Machine Learning Using H20, R and MinIO

Machine Learning Using H20, R and MinIO

I’ve been working with neural networks and machine learning since the late ‘80. Yes, I’m that old. The first product I bought was California Scientific Software BrainMaker Professional. I loved that product because it got me started with neural networks. I still have it:

It was a 3 layer neural network product that came with source code in C to execute the models that it trained. I bought it for the source code. Little did I know the code was full of bugs, and it didn’t include code for training models. Knowing C, I went about adding the ability to train models based on the mathematical texts available at the time. I also made it into a DCE RPC server with threading and distributed execution across nodes. When I would describe to people what I was working on and I explained convergence using gradient descent they looked at me like I had two heads. We’ve come a long way in machine learning. Now ML platforms are available in the grocery store. Well, not quite, but you get the idea.

So many AI/ML platforms to choose from. Personally I like H2O. I find it fast, easy to manage and use, and very complete with the capabilities it offers.
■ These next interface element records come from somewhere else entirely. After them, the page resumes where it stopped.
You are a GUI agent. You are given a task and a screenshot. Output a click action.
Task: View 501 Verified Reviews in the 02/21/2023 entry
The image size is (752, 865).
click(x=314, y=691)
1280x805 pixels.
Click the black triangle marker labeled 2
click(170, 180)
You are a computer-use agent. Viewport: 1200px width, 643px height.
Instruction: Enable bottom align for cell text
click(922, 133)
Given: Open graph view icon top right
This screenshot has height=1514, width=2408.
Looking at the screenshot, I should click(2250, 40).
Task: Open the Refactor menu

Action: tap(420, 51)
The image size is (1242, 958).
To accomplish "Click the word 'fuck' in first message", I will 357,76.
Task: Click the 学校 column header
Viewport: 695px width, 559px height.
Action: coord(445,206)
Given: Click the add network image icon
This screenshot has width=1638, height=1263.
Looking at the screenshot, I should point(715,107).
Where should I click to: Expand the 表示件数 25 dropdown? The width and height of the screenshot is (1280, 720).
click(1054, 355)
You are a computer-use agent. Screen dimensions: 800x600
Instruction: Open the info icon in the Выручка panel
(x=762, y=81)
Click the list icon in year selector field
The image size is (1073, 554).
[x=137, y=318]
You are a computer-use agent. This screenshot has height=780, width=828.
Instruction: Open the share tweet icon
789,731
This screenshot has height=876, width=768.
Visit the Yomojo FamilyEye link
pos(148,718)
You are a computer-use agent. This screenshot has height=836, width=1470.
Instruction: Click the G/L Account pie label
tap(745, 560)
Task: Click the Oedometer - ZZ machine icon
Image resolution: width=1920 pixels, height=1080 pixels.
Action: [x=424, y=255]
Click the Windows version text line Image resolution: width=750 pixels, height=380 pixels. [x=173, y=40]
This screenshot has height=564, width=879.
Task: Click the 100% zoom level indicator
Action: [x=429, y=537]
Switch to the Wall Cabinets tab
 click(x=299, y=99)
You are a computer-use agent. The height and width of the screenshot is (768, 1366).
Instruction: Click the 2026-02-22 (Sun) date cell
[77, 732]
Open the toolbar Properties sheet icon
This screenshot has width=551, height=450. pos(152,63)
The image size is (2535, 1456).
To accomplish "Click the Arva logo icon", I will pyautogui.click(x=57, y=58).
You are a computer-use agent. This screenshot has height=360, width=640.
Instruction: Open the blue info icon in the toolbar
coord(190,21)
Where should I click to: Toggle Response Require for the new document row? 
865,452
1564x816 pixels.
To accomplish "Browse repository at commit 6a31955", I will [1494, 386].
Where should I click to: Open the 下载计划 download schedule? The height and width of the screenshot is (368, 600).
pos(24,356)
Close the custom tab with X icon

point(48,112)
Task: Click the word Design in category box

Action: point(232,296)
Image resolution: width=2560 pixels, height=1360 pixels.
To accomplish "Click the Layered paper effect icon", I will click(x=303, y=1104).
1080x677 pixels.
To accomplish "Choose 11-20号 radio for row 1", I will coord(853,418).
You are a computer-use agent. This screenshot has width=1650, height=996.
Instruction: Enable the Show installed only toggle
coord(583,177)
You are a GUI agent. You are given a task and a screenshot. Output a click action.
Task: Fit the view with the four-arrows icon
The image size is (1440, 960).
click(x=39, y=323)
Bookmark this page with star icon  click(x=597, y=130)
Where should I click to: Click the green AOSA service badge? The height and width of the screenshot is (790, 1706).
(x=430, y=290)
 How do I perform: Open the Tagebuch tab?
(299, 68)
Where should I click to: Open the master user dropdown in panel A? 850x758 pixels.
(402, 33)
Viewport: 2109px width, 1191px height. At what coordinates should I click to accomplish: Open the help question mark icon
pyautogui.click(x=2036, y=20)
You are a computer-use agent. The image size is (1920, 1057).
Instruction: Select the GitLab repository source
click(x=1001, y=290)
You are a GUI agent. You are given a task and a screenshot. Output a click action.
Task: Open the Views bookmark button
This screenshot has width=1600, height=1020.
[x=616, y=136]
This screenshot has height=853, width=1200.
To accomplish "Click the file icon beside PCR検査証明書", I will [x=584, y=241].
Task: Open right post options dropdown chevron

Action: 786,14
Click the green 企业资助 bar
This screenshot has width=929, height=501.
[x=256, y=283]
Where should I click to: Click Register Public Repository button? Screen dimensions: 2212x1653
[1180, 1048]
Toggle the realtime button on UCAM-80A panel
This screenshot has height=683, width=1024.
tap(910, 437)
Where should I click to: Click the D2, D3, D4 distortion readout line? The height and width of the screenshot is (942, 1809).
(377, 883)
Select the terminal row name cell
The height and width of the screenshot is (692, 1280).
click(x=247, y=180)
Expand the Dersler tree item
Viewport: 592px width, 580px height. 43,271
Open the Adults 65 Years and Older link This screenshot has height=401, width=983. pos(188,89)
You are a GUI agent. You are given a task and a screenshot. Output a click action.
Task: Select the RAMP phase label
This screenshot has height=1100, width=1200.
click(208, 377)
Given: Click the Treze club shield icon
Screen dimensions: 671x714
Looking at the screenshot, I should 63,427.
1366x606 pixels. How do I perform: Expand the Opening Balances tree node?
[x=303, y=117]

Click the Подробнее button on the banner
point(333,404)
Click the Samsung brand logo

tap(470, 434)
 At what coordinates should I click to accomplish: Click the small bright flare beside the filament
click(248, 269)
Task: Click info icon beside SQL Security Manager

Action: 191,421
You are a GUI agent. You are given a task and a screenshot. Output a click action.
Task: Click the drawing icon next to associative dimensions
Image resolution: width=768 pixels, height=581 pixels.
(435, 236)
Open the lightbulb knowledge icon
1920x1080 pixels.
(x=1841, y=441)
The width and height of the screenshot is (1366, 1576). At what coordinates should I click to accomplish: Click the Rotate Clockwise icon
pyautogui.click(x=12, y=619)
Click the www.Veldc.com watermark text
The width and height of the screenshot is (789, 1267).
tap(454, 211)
I also like working in R. I find R to be the most intuitive for me when I work with data and Machine Learning. Combining these two with MinIO Object Storage and it creates a very powerful platform for data scientists.

If you are not familiar with H2O here is a summary (from the website):

Open Source, Distributed Machine Learning for Everyone. H2O is a fully open source, distributed in-memory machine learning platform with linear scalability. H2O supports the most widely used statistical & machine learning algorithms including gradient boosted machines, generalized linear models, deep learning and more. H2O also has an industry leading AutoML functionality that automatically runs through all the algorithms and their hyperparameters to produce a leaderboard of the best models. The H2O platform is used by over 18,000 organizations globally and is extremely popular in both the R & Python communities.

If you are not familiar with R (from Wikipedia):

R is a programming language for statistical computing and graphics supported by the R Core Team and the R Foundation for Statistical Computing. Created by statisticians Ross Ihaka and Robert Gentleman, R is used among data miners and statisticians for data analysis and developing statistical software. Users have created packages to augment the functions of the R language.”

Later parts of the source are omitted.